### Work order
Wherever a line below holds the word "icon", copy that line.

Start of Input records

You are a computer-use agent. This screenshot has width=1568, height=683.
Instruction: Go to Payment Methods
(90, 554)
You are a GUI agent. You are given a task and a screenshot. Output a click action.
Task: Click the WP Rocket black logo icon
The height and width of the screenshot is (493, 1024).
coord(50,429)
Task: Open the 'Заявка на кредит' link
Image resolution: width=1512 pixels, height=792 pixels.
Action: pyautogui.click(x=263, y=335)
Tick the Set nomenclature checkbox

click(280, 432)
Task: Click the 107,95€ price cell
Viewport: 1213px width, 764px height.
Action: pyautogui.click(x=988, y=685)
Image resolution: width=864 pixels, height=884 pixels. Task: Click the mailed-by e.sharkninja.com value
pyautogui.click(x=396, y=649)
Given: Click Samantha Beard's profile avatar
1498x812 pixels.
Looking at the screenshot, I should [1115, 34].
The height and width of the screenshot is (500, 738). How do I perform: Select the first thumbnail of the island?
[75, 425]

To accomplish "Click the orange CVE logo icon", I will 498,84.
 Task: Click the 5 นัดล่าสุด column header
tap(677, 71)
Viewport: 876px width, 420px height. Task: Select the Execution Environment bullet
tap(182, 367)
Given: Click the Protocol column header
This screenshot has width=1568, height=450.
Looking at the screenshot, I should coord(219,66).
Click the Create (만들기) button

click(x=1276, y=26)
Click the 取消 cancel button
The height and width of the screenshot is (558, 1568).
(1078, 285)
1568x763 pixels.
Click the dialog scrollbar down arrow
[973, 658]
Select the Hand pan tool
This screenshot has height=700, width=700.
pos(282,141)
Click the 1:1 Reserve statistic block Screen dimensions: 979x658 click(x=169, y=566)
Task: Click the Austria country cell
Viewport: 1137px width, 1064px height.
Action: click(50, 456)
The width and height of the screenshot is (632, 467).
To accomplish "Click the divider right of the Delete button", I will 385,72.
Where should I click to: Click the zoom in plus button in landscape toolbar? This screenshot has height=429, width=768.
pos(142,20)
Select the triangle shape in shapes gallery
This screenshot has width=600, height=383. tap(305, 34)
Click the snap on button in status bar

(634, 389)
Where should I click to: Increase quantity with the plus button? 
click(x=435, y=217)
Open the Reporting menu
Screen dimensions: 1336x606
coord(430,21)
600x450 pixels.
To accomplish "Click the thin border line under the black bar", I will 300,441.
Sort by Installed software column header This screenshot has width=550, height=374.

End of Input records

### Result for this exercise
Task: Click the WP Rocket black logo icon
To accomplish "Click the orange CVE logo icon", I will 498,84.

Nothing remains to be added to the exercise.